= Information supplied =
=-=-=
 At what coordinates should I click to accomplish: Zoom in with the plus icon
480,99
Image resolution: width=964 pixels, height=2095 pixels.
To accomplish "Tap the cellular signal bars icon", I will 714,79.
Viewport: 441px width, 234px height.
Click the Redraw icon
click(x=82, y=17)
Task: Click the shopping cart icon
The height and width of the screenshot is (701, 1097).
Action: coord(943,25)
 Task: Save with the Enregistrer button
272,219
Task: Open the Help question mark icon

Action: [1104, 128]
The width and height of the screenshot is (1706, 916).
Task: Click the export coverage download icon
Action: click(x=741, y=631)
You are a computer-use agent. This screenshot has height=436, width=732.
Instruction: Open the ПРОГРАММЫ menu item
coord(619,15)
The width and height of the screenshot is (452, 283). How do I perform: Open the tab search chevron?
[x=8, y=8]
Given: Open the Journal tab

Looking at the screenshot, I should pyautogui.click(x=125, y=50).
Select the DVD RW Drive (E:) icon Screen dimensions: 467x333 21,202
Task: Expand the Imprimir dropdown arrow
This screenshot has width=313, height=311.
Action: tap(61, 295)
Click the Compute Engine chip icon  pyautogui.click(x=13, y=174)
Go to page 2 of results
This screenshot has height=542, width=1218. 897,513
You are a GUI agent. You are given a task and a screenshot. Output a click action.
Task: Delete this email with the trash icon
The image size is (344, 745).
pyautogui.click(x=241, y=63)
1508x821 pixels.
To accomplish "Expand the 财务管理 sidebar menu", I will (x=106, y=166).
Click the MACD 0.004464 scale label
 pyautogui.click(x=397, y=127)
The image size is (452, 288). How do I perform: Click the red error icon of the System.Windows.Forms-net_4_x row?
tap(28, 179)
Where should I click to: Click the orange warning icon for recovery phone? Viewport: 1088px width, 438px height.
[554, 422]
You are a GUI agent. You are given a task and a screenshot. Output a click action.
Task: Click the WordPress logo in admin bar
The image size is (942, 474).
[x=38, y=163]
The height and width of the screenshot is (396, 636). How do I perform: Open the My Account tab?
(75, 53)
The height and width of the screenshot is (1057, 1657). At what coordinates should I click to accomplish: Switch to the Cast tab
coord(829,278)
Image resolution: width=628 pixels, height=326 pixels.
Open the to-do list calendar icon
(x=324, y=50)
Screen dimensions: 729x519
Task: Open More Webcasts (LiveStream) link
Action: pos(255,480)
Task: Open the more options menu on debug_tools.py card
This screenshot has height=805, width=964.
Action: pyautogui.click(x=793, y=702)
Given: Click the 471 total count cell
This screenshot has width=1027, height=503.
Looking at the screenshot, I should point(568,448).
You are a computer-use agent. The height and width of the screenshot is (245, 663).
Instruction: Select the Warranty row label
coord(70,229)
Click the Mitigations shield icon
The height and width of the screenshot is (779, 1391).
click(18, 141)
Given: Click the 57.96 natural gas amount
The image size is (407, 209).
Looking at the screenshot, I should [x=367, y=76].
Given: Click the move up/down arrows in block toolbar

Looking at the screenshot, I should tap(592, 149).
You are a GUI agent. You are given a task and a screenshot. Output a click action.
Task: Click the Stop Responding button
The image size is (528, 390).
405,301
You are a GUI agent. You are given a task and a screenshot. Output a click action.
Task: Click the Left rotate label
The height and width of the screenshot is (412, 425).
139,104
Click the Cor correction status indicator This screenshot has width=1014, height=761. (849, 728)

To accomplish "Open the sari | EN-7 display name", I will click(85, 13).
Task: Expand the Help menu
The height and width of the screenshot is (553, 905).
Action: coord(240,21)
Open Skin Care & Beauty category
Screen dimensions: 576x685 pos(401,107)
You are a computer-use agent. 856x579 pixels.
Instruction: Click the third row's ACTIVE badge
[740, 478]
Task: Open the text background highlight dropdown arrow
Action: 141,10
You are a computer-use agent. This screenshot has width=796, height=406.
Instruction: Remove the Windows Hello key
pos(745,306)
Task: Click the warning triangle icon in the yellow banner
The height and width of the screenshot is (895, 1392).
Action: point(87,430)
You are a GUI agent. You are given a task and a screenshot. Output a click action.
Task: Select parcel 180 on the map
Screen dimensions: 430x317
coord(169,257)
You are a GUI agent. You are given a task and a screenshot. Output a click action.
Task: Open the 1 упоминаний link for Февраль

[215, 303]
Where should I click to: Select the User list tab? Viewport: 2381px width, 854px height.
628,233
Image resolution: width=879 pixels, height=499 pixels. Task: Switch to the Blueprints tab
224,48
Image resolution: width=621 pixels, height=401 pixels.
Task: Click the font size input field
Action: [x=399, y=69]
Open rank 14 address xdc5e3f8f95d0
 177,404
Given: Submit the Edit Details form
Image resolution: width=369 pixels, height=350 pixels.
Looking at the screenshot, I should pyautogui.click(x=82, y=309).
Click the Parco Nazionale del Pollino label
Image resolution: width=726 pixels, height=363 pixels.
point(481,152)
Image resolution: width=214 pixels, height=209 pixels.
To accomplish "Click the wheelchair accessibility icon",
=-=-=
= What is expected =
Return each line of the entries above that contains the string "Where".

= Correct response =
Where should I click to: Click the orange warning icon for recovery phone? Viewport: 1088px width, 438px height.
Where should I click to: Select the User list tab? Viewport: 2381px width, 854px height.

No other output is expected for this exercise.